Please return the entries verbatim, beginning at the line that has "This screenshot has height=294, width=1568." and stopping after the line that has "Action: click(x=357, y=100)".
** START DATA RECORDS **
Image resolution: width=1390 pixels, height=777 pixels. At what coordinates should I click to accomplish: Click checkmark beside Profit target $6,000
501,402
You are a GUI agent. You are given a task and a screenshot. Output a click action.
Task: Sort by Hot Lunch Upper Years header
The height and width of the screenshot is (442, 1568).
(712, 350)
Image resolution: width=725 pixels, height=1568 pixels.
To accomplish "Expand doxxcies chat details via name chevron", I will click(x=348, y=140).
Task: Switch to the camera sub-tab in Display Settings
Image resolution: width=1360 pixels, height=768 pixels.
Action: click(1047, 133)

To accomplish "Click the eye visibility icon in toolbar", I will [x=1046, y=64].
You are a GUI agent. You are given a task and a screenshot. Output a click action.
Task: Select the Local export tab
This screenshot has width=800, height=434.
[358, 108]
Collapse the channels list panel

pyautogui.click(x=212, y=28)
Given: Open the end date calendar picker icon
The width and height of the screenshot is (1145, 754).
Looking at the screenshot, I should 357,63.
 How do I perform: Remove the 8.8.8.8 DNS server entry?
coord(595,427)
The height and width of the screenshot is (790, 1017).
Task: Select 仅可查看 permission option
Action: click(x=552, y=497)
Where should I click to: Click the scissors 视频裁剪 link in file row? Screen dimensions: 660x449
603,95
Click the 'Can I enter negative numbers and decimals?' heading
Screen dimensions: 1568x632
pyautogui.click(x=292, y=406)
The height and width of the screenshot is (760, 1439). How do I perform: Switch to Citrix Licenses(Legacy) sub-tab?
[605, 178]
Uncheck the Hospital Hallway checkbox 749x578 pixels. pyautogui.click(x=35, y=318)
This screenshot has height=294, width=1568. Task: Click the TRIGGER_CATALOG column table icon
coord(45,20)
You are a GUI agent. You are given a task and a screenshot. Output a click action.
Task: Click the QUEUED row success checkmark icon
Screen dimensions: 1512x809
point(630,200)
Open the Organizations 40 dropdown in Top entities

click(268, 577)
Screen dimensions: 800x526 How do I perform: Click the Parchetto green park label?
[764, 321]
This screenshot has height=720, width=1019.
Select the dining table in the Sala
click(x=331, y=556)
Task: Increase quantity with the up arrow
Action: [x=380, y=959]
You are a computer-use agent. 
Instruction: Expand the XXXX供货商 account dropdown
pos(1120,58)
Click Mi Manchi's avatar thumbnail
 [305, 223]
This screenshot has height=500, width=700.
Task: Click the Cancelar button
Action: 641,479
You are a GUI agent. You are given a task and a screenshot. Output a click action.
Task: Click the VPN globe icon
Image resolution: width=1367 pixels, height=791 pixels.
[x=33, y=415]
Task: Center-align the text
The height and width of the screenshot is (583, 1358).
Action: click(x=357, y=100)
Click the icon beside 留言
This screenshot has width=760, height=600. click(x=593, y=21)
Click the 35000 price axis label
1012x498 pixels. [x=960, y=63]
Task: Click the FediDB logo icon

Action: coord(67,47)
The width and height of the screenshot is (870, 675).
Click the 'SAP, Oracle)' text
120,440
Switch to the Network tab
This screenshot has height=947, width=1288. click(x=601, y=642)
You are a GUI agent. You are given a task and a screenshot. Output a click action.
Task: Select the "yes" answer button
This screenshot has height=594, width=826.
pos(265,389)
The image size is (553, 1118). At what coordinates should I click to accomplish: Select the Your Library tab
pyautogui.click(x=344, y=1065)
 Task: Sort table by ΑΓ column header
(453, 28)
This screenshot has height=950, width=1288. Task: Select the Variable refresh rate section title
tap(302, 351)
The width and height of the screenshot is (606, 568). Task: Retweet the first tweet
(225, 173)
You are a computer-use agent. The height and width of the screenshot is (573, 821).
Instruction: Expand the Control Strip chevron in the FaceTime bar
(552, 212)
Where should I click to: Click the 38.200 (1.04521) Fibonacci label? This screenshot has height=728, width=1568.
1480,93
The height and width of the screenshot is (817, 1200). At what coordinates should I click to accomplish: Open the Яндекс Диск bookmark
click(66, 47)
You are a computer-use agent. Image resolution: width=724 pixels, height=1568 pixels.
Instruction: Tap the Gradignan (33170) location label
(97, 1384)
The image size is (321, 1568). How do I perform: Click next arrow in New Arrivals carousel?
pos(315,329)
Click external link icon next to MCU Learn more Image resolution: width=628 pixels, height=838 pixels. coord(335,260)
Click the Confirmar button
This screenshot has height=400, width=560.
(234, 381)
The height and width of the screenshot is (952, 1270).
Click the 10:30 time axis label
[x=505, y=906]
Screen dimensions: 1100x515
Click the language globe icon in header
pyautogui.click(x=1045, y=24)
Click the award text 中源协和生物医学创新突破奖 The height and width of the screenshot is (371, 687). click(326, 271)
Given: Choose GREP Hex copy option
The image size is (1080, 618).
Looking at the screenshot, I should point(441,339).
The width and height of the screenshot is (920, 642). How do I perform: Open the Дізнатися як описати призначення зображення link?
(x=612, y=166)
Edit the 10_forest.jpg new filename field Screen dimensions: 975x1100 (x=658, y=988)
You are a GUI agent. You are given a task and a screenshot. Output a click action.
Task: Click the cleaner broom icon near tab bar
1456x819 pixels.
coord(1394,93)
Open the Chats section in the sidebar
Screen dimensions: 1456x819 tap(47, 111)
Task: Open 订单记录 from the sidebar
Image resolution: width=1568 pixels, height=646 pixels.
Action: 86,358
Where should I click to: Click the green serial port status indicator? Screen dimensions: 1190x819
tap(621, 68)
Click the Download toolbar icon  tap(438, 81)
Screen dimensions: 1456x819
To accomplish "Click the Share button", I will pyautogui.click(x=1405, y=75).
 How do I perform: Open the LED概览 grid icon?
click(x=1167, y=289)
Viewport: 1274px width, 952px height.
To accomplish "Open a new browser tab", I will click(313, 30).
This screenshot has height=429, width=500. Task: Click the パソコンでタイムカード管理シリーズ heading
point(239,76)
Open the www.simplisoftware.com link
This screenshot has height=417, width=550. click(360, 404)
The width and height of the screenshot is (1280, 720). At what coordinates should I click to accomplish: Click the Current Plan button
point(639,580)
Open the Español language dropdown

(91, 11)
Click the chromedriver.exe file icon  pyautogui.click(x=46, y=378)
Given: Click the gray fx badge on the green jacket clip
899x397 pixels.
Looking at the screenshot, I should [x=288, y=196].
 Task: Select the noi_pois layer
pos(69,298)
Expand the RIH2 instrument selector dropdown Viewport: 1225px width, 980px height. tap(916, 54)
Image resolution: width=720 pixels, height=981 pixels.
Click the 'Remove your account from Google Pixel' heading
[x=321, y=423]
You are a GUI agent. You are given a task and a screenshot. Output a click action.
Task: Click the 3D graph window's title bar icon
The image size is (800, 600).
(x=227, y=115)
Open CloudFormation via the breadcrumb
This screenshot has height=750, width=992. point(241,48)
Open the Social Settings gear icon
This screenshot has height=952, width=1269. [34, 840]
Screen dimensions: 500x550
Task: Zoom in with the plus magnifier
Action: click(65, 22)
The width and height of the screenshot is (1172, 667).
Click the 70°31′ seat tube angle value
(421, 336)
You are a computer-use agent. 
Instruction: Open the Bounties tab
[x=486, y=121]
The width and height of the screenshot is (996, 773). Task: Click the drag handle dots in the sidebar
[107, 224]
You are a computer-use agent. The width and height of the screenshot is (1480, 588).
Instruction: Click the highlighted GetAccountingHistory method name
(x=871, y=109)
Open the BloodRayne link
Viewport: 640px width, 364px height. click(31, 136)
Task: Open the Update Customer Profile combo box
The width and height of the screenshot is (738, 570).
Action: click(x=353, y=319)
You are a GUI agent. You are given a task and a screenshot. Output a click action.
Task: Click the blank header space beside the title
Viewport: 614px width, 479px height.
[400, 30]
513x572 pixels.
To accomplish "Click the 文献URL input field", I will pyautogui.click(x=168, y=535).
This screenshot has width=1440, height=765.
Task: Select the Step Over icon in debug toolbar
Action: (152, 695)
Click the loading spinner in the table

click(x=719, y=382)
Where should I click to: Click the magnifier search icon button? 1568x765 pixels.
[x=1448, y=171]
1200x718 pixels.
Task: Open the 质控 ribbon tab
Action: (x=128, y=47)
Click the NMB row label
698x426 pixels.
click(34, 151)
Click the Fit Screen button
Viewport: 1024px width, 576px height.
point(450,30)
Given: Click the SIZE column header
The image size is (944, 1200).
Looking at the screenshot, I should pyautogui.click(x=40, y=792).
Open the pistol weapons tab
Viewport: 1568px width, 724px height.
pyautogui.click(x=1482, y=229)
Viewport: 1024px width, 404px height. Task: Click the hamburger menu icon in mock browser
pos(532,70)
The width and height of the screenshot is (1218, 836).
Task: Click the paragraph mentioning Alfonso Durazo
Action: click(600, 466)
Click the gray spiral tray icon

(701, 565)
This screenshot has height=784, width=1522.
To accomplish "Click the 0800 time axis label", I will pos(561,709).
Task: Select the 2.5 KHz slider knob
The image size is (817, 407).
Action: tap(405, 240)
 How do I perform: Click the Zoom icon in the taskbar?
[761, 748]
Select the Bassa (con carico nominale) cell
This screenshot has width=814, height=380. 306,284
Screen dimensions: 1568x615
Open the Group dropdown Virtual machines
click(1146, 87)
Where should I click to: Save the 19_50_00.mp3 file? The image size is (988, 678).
** END DATA RECORDS **
SOLUTION FOR THIS EXERCISE:
This screenshot has height=294, width=1568. Task: Click the TRIGGER_CATALOG column table icon
coord(45,20)
You are a GUI agent. You are given a task and a screenshot. Output a click action.
Task: Click the QUEUED row success checkmark icon
Screen dimensions: 1512x809
point(630,200)
Open the Organizations 40 dropdown in Top entities

click(268, 577)
Screen dimensions: 800x526 How do I perform: Click the Parchetto green park label?
[764, 321]
This screenshot has height=720, width=1019.
Select the dining table in the Sala
click(x=331, y=556)
Task: Increase quantity with the up arrow
Action: [x=380, y=959]
You are a computer-use agent. 
Instruction: Expand the XXXX供货商 account dropdown
pos(1120,58)
Click Mi Manchi's avatar thumbnail
 [305, 223]
This screenshot has height=500, width=700.
Task: Click the Cancelar button
Action: 641,479
You are a GUI agent. You are given a task and a screenshot. Output a click action.
Task: Click the VPN globe icon
Image resolution: width=1367 pixels, height=791 pixels.
[x=33, y=415]
Task: Center-align the text
The height and width of the screenshot is (583, 1358).
Action: click(x=357, y=100)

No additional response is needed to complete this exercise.